> _Selection_:
Plant Ideas for Every Space: Indoor/Outdoor Designs & Mistakes to Avoid

If you are a lover of interior design hoping to break into outdoor projects, gardening is a wonderful way to carry elements of your home’s style between indoor and outdoor spaces. Just as home decorators curate room designs with pieces that fit a particular color palette and vibe, you can do the same thing with plants.

Properly manicured, smartly chosen indoor plants can add to a room’s overall look, while themed outdoor gardens can make a home’s style feel expertly executed and cohesive. Below are some ways to effectively incorporate greenery into your home designs for a beautiful effect.

Bringing Nature Indoors: When & How to Pair Plants with Décor

In addition to the proven benefits of keeping indoor plants, adding potted plants to a room can enliven a stark interior or add interest to a minimal design. For instance, large indoor plants like monstera, pothos, and fiddle-leaf figs can add volume to a large open space, making the room feel fuller and more complete without adding expensive furniture or cluttering floor space. These plants look especially beautiful in spacious rooms with plenty of natural light, offering a pop of brightness to balance dark wood furniture and flooring.

For rooms with little floor space, like cramped offices or kitchens, hanging plants like ferns and hoyas will add interest and break up a stuffy, small seeming room. You can purchase rope or chain hangers to suspend planters near windows and above countertops, tables, and desks, and the flowing tendrils of trailing plant species will fall over the pot’s edge to add a whimsical touch.

> _Requirement 1_: Retype the passage of the plant décor article from "Bringing Nature Indoors: When" to "furniture and flooring.".
> _Requirement 2_: Continue the article on pairing plants with home décor, picking up after its final sentence.

> _Material shown_:
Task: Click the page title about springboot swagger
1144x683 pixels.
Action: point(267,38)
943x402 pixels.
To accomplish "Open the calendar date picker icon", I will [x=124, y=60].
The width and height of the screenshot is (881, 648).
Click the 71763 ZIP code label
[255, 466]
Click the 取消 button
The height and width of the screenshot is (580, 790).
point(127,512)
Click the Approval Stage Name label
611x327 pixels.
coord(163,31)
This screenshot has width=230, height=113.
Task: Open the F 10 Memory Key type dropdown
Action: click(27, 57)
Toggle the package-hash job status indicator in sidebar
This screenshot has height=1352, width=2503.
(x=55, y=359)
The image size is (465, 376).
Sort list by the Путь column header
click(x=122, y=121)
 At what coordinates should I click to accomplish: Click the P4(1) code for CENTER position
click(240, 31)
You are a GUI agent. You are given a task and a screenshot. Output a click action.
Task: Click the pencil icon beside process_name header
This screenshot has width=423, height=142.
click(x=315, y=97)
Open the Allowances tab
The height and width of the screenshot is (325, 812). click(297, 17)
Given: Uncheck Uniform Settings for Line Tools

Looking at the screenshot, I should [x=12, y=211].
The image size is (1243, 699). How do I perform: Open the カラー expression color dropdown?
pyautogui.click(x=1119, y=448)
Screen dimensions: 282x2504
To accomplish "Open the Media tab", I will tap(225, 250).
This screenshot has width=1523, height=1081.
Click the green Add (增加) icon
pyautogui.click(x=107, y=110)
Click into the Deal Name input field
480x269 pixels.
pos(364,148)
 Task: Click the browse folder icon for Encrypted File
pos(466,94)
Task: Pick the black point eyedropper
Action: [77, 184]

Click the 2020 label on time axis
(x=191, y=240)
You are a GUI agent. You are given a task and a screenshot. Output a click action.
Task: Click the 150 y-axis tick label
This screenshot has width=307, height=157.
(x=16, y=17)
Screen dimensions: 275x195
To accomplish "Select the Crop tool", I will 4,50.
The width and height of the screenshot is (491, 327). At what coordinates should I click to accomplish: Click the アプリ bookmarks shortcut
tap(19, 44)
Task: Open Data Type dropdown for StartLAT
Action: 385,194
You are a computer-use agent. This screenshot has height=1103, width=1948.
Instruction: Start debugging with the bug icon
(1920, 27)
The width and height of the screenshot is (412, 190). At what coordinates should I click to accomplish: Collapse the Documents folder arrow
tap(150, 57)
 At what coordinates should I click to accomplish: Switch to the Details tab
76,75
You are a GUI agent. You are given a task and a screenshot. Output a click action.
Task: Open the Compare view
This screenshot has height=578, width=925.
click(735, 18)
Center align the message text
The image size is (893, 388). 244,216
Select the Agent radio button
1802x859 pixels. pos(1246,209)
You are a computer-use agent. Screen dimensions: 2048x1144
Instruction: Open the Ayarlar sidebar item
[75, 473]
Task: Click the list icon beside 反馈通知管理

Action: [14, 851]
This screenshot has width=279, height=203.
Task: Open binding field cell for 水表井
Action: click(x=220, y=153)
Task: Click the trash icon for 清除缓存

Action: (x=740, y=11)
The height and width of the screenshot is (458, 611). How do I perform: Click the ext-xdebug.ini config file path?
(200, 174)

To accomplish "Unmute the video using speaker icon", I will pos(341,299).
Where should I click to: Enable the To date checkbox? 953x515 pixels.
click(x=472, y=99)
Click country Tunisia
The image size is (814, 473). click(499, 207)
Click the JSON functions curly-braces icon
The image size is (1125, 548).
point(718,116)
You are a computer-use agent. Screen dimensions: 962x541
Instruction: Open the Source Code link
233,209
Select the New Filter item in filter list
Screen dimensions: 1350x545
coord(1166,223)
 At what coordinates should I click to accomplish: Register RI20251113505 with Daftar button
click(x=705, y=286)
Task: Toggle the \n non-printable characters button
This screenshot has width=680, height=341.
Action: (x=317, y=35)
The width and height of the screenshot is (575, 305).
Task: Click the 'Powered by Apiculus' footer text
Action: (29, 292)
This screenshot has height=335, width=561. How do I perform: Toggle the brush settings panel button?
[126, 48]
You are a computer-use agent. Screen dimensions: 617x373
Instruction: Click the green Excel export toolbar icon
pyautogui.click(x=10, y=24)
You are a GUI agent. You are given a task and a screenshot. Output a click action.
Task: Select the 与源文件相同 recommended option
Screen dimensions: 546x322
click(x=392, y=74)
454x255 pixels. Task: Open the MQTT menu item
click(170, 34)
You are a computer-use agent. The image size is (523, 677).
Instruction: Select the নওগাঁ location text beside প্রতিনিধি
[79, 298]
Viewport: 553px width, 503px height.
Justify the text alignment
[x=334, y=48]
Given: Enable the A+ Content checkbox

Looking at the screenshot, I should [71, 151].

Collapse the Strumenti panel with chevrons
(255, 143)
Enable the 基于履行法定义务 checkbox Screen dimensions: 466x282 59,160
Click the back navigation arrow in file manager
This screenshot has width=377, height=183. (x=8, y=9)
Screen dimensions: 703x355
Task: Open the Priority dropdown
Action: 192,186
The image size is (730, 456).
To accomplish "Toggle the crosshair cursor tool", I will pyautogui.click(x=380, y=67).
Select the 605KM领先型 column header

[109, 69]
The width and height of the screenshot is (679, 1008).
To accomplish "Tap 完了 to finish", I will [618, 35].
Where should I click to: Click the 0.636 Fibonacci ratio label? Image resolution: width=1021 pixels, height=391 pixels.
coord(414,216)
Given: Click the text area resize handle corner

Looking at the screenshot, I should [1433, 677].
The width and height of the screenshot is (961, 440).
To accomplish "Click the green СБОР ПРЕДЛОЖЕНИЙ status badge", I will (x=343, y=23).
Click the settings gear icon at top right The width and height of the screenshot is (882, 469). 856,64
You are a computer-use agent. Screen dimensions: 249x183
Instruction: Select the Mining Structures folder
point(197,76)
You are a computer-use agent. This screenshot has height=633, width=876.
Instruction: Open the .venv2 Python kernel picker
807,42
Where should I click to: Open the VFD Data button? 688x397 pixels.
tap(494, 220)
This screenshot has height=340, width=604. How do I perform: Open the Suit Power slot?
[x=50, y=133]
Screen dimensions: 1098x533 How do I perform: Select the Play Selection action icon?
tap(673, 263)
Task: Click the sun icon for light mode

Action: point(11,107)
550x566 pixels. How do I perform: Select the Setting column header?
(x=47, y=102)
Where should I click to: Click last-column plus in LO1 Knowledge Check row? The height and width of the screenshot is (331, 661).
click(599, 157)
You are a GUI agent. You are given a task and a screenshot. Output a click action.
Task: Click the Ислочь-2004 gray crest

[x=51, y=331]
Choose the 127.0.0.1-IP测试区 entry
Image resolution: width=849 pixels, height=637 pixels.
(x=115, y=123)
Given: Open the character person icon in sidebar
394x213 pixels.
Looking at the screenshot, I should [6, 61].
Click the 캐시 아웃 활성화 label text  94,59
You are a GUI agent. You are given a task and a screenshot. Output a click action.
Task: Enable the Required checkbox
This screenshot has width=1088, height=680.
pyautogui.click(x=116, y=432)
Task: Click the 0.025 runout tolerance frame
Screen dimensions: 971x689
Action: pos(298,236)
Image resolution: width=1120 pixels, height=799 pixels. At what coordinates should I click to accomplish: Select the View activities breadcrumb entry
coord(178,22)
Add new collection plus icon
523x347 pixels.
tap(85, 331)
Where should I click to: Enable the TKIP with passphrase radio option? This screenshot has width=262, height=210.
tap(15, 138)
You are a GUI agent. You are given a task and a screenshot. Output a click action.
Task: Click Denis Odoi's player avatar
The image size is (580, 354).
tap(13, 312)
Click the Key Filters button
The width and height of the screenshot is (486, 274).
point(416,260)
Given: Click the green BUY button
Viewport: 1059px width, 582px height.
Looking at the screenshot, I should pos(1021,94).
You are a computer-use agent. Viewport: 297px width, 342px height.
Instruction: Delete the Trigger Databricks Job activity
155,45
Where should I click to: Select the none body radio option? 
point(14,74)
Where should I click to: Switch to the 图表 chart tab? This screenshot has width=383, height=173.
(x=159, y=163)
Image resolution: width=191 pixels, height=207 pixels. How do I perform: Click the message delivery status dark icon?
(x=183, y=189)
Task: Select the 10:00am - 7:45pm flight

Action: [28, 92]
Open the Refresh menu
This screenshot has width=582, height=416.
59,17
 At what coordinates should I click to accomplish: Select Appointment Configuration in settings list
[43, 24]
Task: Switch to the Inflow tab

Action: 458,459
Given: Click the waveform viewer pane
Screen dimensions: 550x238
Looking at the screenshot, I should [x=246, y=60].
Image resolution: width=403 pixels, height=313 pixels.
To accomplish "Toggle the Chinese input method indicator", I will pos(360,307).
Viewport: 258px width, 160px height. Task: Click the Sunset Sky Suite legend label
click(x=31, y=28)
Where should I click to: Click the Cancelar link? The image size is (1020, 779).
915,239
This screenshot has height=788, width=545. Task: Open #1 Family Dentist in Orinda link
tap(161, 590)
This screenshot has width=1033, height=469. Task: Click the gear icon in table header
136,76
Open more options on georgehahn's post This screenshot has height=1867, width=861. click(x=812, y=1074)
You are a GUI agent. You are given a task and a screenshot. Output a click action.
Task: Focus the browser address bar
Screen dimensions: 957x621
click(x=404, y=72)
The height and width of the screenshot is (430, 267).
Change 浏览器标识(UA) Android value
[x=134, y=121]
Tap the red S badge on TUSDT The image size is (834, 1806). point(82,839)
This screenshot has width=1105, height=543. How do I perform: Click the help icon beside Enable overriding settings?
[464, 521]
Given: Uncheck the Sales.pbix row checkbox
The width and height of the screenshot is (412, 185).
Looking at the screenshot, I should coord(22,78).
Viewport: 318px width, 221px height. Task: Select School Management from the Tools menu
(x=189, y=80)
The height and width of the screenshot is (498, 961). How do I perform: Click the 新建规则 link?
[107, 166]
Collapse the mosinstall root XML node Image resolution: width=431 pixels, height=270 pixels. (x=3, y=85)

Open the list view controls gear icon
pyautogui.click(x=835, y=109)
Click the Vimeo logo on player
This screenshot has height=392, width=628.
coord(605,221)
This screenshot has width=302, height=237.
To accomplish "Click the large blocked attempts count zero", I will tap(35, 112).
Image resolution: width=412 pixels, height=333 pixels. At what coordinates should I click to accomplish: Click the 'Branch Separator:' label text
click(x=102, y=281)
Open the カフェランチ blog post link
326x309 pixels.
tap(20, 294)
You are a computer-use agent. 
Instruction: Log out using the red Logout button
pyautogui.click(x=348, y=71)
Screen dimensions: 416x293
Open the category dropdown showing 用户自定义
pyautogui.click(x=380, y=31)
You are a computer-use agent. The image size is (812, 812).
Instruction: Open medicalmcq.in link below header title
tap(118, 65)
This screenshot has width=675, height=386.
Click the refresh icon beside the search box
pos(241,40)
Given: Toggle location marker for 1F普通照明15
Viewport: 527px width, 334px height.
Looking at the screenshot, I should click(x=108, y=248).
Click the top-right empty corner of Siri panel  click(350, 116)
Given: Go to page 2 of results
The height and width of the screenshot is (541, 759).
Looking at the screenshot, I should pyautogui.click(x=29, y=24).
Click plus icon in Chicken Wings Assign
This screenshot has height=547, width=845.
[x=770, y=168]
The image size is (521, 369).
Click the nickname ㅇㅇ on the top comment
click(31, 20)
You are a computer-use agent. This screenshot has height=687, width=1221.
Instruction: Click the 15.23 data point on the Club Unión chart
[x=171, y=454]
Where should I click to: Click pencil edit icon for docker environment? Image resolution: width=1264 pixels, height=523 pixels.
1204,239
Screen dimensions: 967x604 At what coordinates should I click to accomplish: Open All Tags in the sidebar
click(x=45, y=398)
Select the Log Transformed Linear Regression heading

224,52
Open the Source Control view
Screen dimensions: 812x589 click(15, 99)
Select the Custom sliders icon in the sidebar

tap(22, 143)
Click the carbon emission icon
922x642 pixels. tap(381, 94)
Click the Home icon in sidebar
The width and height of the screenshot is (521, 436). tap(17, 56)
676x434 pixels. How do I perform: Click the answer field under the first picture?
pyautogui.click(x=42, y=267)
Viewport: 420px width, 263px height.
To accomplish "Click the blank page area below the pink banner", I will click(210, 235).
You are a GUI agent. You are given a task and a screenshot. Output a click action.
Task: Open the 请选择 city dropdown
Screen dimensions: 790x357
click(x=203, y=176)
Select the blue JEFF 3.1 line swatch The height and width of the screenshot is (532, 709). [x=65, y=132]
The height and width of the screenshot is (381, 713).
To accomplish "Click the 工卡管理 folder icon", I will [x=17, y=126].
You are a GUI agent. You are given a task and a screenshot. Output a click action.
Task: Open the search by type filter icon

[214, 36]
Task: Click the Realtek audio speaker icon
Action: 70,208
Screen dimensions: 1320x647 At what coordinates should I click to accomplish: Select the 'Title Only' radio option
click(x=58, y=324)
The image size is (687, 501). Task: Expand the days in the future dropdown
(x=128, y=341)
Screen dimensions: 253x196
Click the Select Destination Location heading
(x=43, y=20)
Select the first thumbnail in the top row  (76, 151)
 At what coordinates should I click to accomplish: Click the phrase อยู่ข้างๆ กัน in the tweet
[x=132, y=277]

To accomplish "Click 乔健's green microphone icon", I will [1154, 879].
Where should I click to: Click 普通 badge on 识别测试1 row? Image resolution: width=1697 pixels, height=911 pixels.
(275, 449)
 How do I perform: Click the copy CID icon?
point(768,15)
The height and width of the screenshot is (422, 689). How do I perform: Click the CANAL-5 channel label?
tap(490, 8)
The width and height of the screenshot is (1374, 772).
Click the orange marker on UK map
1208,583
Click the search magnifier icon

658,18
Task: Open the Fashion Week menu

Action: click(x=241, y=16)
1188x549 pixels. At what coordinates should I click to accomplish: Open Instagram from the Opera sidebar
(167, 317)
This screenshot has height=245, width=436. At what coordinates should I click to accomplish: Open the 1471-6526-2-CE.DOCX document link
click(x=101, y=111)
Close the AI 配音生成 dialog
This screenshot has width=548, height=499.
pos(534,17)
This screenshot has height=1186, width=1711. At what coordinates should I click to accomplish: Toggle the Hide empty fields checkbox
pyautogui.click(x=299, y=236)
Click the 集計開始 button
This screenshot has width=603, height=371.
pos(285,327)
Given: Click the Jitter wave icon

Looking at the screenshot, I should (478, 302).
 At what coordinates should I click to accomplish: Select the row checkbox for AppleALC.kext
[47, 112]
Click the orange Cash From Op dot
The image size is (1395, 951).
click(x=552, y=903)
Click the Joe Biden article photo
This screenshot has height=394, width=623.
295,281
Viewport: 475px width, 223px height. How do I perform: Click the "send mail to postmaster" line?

> _Answer 1_:
Bringing Nature Indoors: When & How to Pair Plants with Décor

In addition to the proven benefits of keeping indoor plants, adding potted plants to a room can enliven a stark interior or add interest to a minimal design. For instance, large indoor plants like monstera, pothos, and fiddle-leaf figs can add volume to a large open space, making the room feel fuller and more complete without adding expensive furniture or cluttering floor space. These plants look especially beautiful in spacious rooms with plenty of natural light, offering a pop of brightness to balance dark wood furniture and flooring.

> _Answer 2_:
Extending Your Style: Plan a Themed Outdoor Garden to Complement Your Home

If you want to keep your plant life relegated to outdoor spaces, you can mimic your interior design elements when you plan your garden. For instance, you can choose outdoor furniture that aligns with a particular color scheme and style that you used indoors to make the flow between spaces feel seamless. Select plants and flowers in colors that complement the tones of your hardscape.

In some cases, you can even choose plants that can be kept indoors or outdoors in your area. Jasmine, for example, is an attractive and fragrant trailing plant that can be planted in an outdoor garden or kept inside in a pot with a trellis. To tie your spaces together, you can keep those versatile plants in both places.

Alternately, you may want to choose plants that match or complement the characteristics of your actual house or the region in which you live. Leaning into your home’s location as inspiration for design is a sure-fire way to create a cohesive, beautiful result.

Things to Note: Indoor and Outdoor Plant Problems

If you are new to gardening, you may be surprised to find that your beautiful plants draw forth some undesirable pests. When planted outdoors, certain plants attract more bugs than others, some attract very specific types of bugs, and some even attract small animals. In many cases, stray bugs that find their way into your home in the warmer months may also migrate to your potted plants.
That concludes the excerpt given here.